> _Data for this exercise_
━━━━━━━━

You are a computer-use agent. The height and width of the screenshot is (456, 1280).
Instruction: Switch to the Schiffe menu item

━━━━━━━━

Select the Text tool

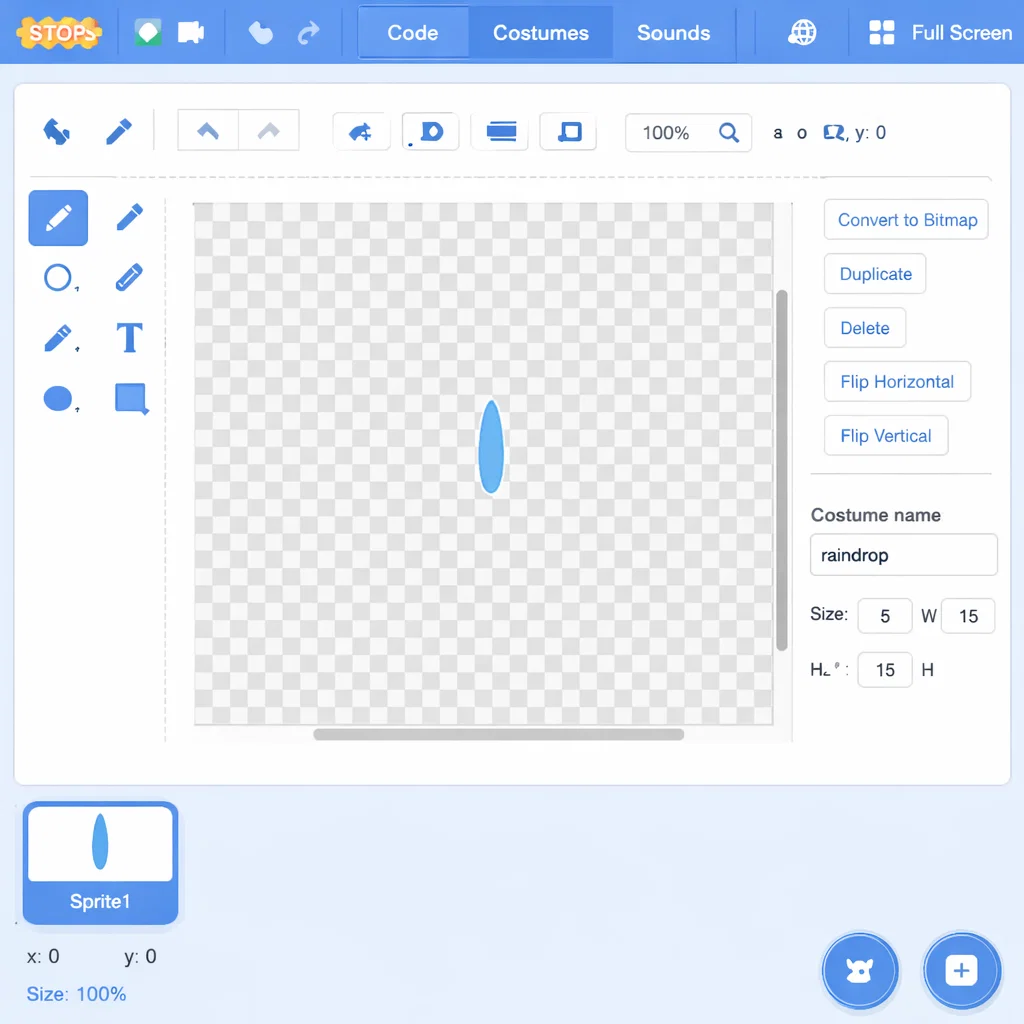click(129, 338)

━━━━━━━━

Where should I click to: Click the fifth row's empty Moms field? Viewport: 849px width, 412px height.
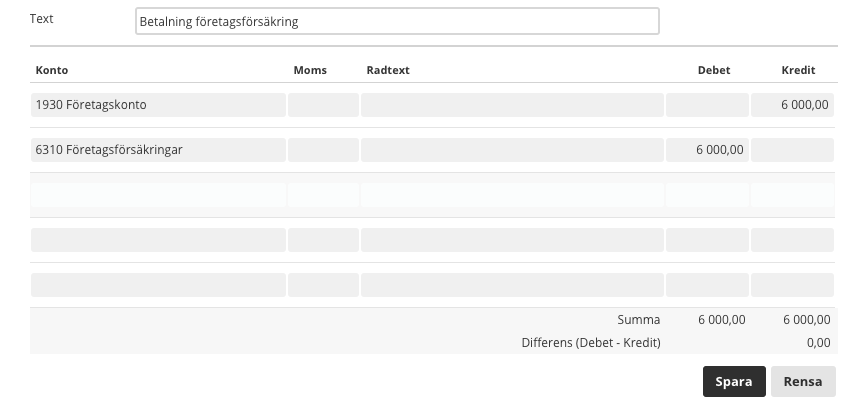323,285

━━━━━━━━

Repeat exactly the lines of the listing above, from the one with "You are a computer-use" down to the one with "Instruction: Switch to the Schiffe menu item"; both of those lines belong in the range.

> _Output for this task_
You are a computer-use agent. The height and width of the screenshot is (456, 1280).
Instruction: Switch to the Schiffe menu item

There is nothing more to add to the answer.